La forma en que las personas se relacionan está íntimamente vinculada con la espiritualidad. De hecho, la espiritualidad misma, toda, está conectada a la realidad material con todas las complicaciones y expectativas que esto conlleva.
La capacidad de relación y el establecimiento de vínculos, de suyo, son espontáneas, naturales y eficientes en toda la creación porque trabajan por un programa o instinto dado para que toda la estructura funcione. En el caso del ser humano requieren de la intención y la voluntad individual, es decir, es un proceso consciente que se juega en tres ejes fundamentales: la conexión vertical, el vínculo horizontal y el contacto con uno mismo. Cada uno de ellos mantiene sus propias características y dificultades y, si bien, se condicionan mutuamente, también se libran independientemente.
A la conexión vertical corresponde la relación con el mundo espiritual, un plano considerado superior, algo etéreo, poco claro y que diferentes tradiciones o religiones explican desde sus propias comprensiones. Este horizonte da orientación, sentido y dirección en lo cotidiano; certeza en la incertidumbre, fortaleza en la adversidad y consuelo frente al dolor. Es el vínculo que siempre ha estado relacionado con la espiritualidad y que en ocasiones se entiende erróneamente como oposición al mundo material al que puede llegar a considerar incluso como enemigo.
El contacto con uno mismo requiere profundidad, valor, aceptación y una importante dosis de humor frente al error y durante la auto-evaluación. Implica un reto reconocido desde la antigüedad, vinculado estrechamente con la sabiduría y establecido como una necesidad fundamental para fluir adecuadamente ante los desafíos que implican la existencia.
El vínculo horizontal está relacionado con todo aquello que rodea a la persona y que se encuentra en la misma dimensión en la que está existiendo.
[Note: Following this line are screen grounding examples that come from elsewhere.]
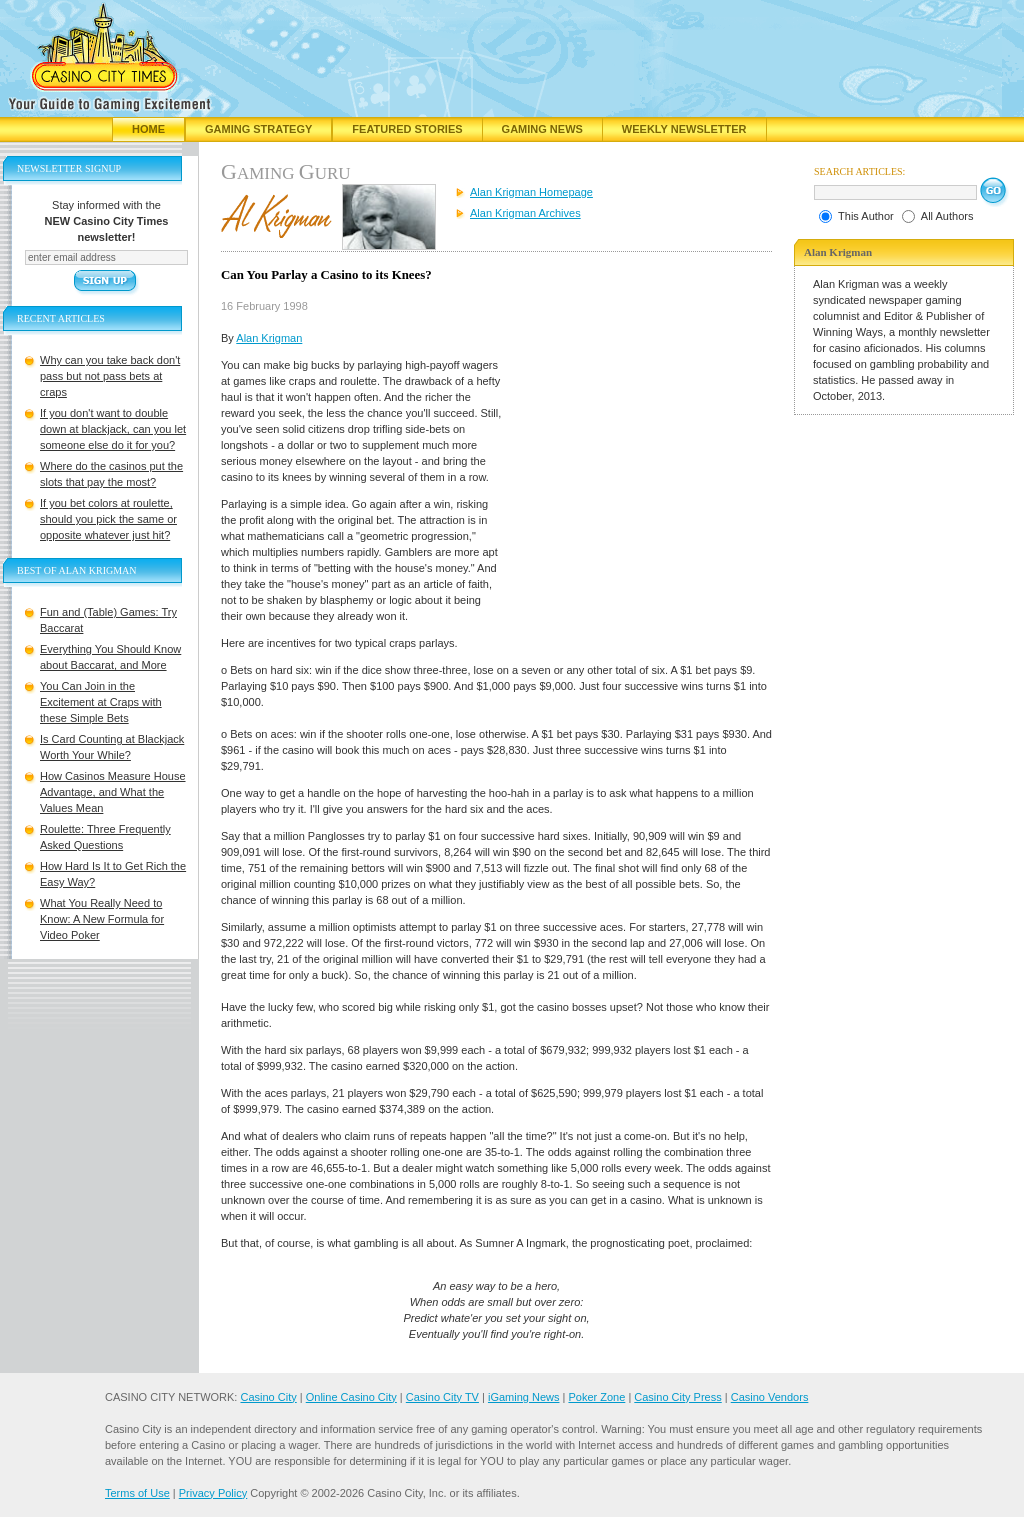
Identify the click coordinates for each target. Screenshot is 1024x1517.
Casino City (268, 1397)
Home (148, 129)
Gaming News (542, 129)
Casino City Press (677, 1397)
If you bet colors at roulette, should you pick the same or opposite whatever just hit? (108, 519)
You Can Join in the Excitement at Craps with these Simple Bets (101, 702)
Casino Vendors (770, 1397)
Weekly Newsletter (684, 129)
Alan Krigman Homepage (531, 192)
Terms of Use (137, 1493)
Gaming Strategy (258, 129)
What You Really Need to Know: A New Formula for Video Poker (102, 919)
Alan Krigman (269, 338)
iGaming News (524, 1397)
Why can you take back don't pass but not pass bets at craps (110, 376)
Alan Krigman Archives (525, 213)
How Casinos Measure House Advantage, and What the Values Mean (113, 792)
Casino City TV (442, 1397)
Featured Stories (407, 129)
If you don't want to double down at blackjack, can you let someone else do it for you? (113, 429)
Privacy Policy (213, 1493)
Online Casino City (351, 1397)
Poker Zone (596, 1397)
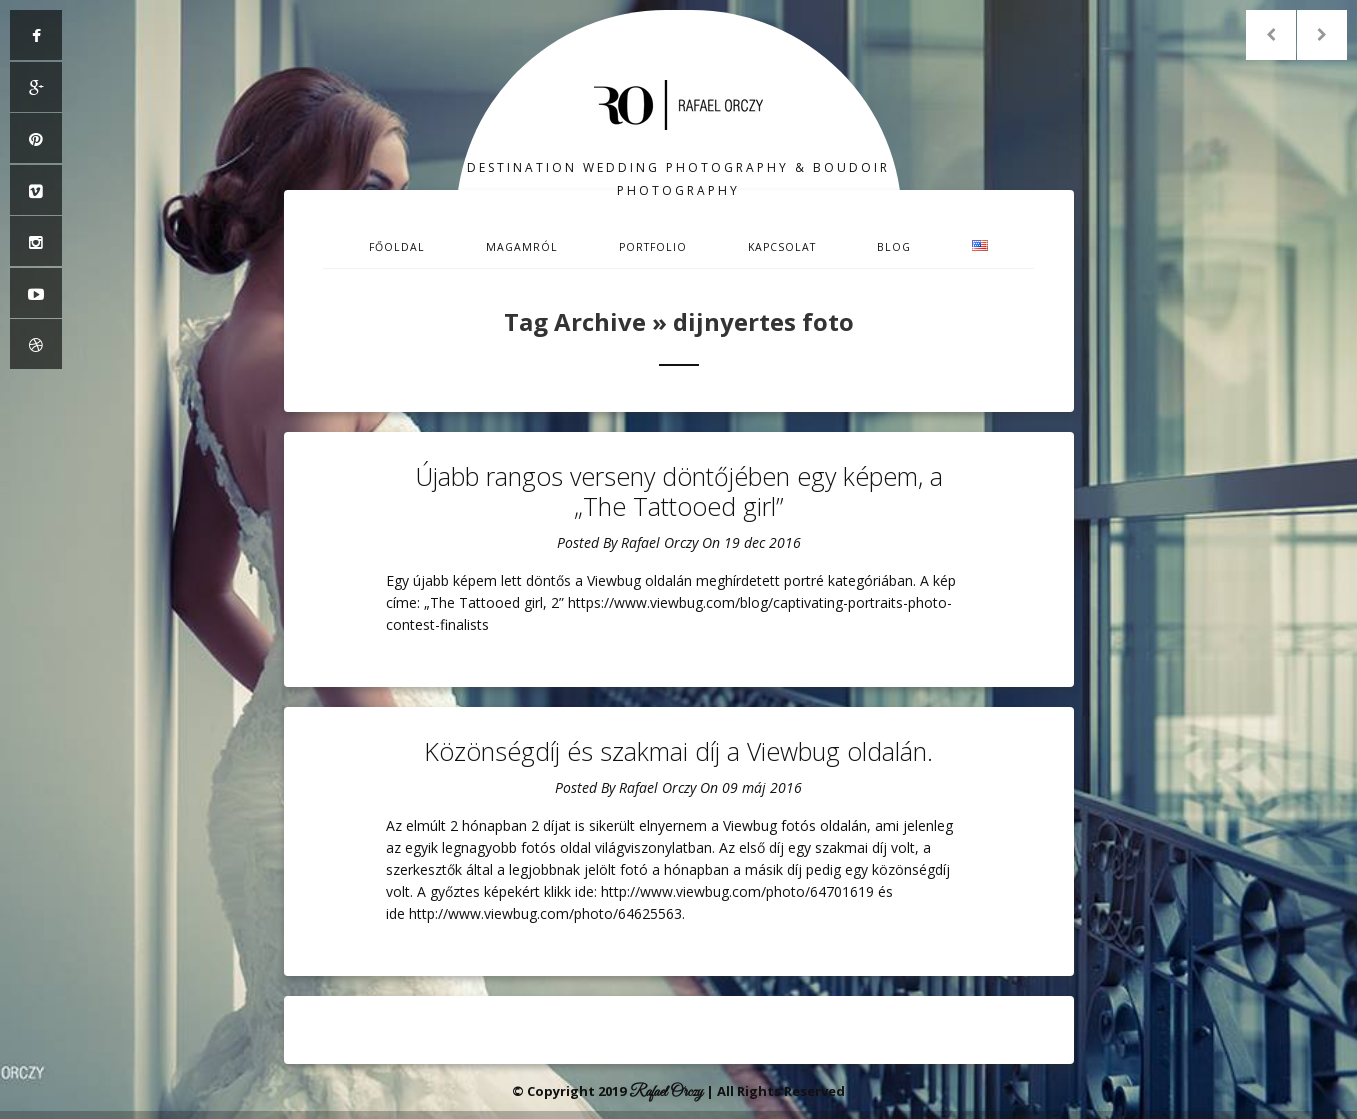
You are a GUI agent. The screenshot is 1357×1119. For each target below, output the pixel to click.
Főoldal (397, 247)
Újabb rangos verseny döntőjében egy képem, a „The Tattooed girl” (679, 491)
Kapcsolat (782, 247)
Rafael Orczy (659, 542)
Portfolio (653, 247)
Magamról (522, 247)
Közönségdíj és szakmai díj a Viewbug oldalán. (678, 751)
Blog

Esta vía incluye a todos los seres humanos, los animales, las cosas, las situaciones, etcétera que suceden en su entorno. Es decir, todo aquello que se manifiesta alrededor de su existencia y que no corresponde a su mismidad ni a la divinidad.
Así, la capacidad de relación humana es posible con todos y con todo aquello que se aproxime a su entorno; sin embargo, ésta suele estar condicionadas por prejuicios, expectativas y experiencias previas que entorpecen, alteran o impiden sus procesos fluida, realista y armónicamente. Estas complicaciones se originan al privilegiar la idea sobre la realidad tanto de lo otro y los otros por un lado como y, por el otro, al confundir la dirección y el sentido del vínculo. Ambos aspectos actúan simultánea y perfectamente interrelacionados y se manifiestan como apegos, expectativas y aversiones.
En el primer caso, la idea de lo otro y los otros, sólo es eso, una idea que por perfecta o nefasta que se tenga impide ver las posibilidades, los límites y los riesgos reales que de suyo encierra. Este error puede generar un gran riesgo, una considerable cuota de dolor o una pérdida de oportunidad al impedir el contacto con su propia realidad.
En el segundo, al confundir el sentido y la dirección del vínculo la persona inhabilita su propio poder, capacidad y orientación, se coloca a merced de las, los y lo demás e inhibe la posibilidad de reaccionar a tiempo para garantizar una existencia plena y construir su propio destino.
Independientemente de los deseos y las ideas, la realidad es lo que es, y los otros son lo que son. Reconocer, aceptar y adaptarse conscientemente es la tarea humana. Una posibilidad ya dada en potencia, pero que tiene que ser descubierta y puesta en práctica. Una habilidad que cuando se conecta con el vínculo espiritual, como sea que se comprenda, permite descubrir la grandeza humana y de toda la existencia.